| | L’extraordinaire histoire de l’influence des Juifs sur la création de la démocratie américaine est un secret bien gardé. | La création des
Etats Unis d’Amérique a représenté un événement
sans pareil dans l’histoire mondiale. Ils se sont en effet constituée
d’emblée en une démocratie, ils étaient enracinés
dans la Bible, et l’un de leurs principes fondamentaux était la
tolérance religieuse.
Cela est dû au fait que beaucoup, parmi les « Pères pèlerins » ( Pilgrim
fathers) qui se sont établis en Nouvelle Angleterre au début
du XVIIème siècle, étaient des réfugiés
puritains échappant aux persécutions religieuses en Europe.
Ces Puritains considéraient leur émigration à partir de
l’Angleterre comme une sorte de réédition de l’Exode
des Juifs d’Egypte. Pour eux, l’Angleterre était l’Egypte,
son roi était un Pharaon, L’Océan Atlantique était
la Mer Rouge, l’Amérique était la Terre d’Israël,
et les Indiens étaient les anciens Cananéens. Eux mêmes étaient
les nouveaux Israélites, concluant une nouvelle alliance avec Dieu sur
une nouvelle Terre Promise.
La fête de Thanksgiving, célébrée pour
la première fois en 1621, soit un an après le débarquement
du Mayflower, était considérée à l’origine
comme une réédition de Yom Kippour, le Grand Pardon des Juifs.

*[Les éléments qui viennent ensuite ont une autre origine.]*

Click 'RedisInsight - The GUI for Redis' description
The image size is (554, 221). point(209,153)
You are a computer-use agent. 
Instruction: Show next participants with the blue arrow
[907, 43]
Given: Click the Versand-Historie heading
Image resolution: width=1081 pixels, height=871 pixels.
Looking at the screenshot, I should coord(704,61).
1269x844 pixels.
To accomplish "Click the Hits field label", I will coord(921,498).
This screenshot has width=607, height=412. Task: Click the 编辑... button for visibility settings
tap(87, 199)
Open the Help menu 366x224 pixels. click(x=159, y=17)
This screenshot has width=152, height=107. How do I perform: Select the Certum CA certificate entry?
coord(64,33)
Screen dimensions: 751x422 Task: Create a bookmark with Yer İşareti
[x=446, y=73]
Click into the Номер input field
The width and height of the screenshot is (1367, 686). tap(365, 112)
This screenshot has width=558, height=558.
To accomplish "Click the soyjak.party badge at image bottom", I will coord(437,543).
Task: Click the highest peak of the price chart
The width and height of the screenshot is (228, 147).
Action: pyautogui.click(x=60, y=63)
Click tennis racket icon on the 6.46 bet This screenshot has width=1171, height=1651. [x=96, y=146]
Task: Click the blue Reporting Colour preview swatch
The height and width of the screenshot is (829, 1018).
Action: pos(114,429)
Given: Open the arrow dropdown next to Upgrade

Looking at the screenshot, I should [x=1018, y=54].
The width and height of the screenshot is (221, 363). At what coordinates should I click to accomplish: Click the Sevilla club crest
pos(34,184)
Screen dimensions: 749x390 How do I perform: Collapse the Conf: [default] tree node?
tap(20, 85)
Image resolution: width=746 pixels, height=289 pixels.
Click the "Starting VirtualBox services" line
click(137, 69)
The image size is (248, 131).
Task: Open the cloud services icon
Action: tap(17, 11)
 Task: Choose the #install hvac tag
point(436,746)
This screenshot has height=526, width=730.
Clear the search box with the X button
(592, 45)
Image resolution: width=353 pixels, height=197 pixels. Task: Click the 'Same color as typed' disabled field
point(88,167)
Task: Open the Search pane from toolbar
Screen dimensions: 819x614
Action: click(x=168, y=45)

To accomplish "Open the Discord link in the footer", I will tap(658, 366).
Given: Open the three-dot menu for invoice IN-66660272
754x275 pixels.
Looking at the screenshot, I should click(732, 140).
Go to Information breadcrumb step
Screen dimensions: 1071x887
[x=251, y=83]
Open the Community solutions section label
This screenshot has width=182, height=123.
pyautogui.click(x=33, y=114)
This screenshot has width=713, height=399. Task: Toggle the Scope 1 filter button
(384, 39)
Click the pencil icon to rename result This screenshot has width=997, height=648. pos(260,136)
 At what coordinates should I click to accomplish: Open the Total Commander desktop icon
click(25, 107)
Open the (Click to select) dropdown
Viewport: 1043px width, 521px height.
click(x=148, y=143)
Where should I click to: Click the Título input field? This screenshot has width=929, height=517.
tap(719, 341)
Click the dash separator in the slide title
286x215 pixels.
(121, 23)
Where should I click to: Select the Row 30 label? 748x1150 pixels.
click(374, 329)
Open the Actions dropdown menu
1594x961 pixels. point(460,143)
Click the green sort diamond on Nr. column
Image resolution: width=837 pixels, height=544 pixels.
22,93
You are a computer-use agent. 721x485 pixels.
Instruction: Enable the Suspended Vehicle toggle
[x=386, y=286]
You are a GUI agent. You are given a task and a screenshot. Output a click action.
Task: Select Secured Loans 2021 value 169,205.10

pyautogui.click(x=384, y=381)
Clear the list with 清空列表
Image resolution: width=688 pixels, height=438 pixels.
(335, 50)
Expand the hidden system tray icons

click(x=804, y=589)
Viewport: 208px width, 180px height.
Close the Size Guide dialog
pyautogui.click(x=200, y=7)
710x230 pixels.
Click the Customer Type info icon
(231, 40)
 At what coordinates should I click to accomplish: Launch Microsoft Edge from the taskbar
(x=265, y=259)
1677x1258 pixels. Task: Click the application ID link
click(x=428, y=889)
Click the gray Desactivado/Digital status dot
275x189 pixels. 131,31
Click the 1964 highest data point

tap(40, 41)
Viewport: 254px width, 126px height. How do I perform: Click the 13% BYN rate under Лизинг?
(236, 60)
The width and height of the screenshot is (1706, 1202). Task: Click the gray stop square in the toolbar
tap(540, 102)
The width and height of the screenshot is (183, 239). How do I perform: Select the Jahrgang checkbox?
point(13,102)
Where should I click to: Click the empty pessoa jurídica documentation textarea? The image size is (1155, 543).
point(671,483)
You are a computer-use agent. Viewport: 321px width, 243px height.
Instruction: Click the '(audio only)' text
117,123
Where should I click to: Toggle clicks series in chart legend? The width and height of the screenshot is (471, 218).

Elle devait être consacrée au jeûne, à l’introspection
et à la prière.
Voici ce qu’écrit Gabriel Sivan dans The Bible and Civilization (p.
236) :
Aucune communauté chrétienne dans l’histoire ne s’est
davantage identifiée au Peuple du Livre que les premiers colons du Massachusetts,
qui croyaient que leurs propres vies étaient une reconstitution littérale
de l’épopée biblique de la nation juive… Ces émigrés
puritains définissaient leur propre situation comme celle de vertueux
survivants de l’Eglise, corrompue par le « malheur babylonien »,
et se considéraient comme des instruments de la Providence divine, comme
un peuple choisi pour construire leur nouvel Etat sur l’alliance contractée
au Mont Sinaï.
Déjà pendant la Révolution puritaine en Angleterre (1642 1648),
les extrémistes puritains avaient formé le projet de remplacer
la common law anglaise par les lois bibliques de l’Ancien Testament,
mais ils en furent empêchés. En Amérique, en revanche,
les colons disposaient de beaucoup plus de liberté pour procéder à une
telle expérimentation, consistant à introduire la loi biblique
dans les codes de lois des colonies, et c’est exactement ce qu’ils
ont entrepris de faire.
Les premiers textes législatifs dans les colonies de la Nouvelle Angleterre étaient
tous inspirés par l’Ecriture. A la première assemblée
de New Haven, en 1639, John Davenport énonça clairement la primauté de
la Bible en tant que fondement moral et légal de la colonie :
Les Ecritures stipulent des règles parfaites pour la direction
et le gouvernement de tous les individus dans tous les devoirs qu’ils
doivent rendre à Dieu et aux hommes, ainsi que dans le gouvernement
des familles et de l’Etat et dans les affaires de l’Eglise… La
parole de Dieu sera la seule règle à être suivie dans
l’organisation du gouvernement dans cette plantation.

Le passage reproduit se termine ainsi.